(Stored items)
______
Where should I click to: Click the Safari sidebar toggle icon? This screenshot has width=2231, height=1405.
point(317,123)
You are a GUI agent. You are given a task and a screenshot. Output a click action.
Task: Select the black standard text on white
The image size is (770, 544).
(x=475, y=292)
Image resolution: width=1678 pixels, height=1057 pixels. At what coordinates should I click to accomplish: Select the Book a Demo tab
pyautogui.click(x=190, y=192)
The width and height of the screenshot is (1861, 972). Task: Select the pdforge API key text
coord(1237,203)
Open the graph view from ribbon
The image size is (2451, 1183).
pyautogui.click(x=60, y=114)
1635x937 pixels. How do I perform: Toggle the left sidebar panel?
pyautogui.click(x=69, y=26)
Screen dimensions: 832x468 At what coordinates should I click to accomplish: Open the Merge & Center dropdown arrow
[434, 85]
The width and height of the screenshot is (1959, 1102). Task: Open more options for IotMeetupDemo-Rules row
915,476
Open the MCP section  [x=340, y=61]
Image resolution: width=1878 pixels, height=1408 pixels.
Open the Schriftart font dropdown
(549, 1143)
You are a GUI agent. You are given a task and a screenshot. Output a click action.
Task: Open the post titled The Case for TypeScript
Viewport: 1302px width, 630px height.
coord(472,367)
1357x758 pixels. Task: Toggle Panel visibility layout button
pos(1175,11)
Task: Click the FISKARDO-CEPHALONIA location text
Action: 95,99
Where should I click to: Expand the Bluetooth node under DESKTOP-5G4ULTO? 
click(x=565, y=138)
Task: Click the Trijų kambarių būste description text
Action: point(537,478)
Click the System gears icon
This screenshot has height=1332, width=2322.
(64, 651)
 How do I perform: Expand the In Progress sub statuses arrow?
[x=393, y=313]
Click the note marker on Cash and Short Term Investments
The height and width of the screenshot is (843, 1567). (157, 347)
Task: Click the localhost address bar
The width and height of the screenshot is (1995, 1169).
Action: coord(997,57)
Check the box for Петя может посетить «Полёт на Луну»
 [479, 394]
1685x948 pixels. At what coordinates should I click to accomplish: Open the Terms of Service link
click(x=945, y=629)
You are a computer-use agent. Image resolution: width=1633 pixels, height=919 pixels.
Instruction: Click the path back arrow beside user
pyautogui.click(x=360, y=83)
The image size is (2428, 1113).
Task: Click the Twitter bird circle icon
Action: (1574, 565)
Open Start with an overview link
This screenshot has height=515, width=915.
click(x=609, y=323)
______
> [What to work on]
Precisely reproduce all the entries shown above.

> [The completed task]
Where should I click to: Click the Safari sidebar toggle icon? This screenshot has width=2231, height=1405.
point(317,123)
You are a GUI agent. You are given a task and a screenshot. Output a click action.
Task: Select the black standard text on white
The image size is (770, 544).
(x=475, y=292)
Image resolution: width=1678 pixels, height=1057 pixels. At what coordinates should I click to accomplish: Select the Book a Demo tab
pyautogui.click(x=190, y=192)
The width and height of the screenshot is (1861, 972). Task: Select the pdforge API key text
coord(1237,203)
Open the graph view from ribbon
The image size is (2451, 1183).
pyautogui.click(x=60, y=114)
1635x937 pixels. How do I perform: Toggle the left sidebar panel?
pyautogui.click(x=69, y=26)
Screen dimensions: 832x468 At what coordinates should I click to accomplish: Open the Merge & Center dropdown arrow
[434, 85]
The width and height of the screenshot is (1959, 1102). Task: Open more options for IotMeetupDemo-Rules row
915,476
Open the MCP section  [x=340, y=61]
Image resolution: width=1878 pixels, height=1408 pixels.
Open the Schriftart font dropdown
(549, 1143)
You are a GUI agent. You are given a task and a screenshot. Output a click action.
Task: Open the post titled The Case for TypeScript
Viewport: 1302px width, 630px height.
coord(472,367)
1357x758 pixels. Task: Toggle Panel visibility layout button
pos(1175,11)
Task: Click the FISKARDO-CEPHALONIA location text
Action: 95,99
Where should I click to: Expand the Bluetooth node under DESKTOP-5G4ULTO? 
click(x=565, y=138)
Task: Click the Trijų kambarių būste description text
Action: point(537,478)
Click the System gears icon
This screenshot has height=1332, width=2322.
(64, 651)
 How do I perform: Expand the In Progress sub statuses arrow?
[x=393, y=313]
Click the note marker on Cash and Short Term Investments
The height and width of the screenshot is (843, 1567). (157, 347)
Task: Click the localhost address bar
The width and height of the screenshot is (1995, 1169).
Action: coord(997,57)
Check the box for Петя может посетить «Полёт на Луну»
 [479, 394]
1685x948 pixels. At what coordinates should I click to accomplish: Open the Terms of Service link
click(x=945, y=629)
You are a computer-use agent. Image resolution: width=1633 pixels, height=919 pixels.
Instruction: Click the path back arrow beside user
pyautogui.click(x=360, y=83)
The image size is (2428, 1113).
Task: Click the Twitter bird circle icon
Action: (1574, 565)
Open Start with an overview link
This screenshot has height=515, width=915.
click(x=609, y=323)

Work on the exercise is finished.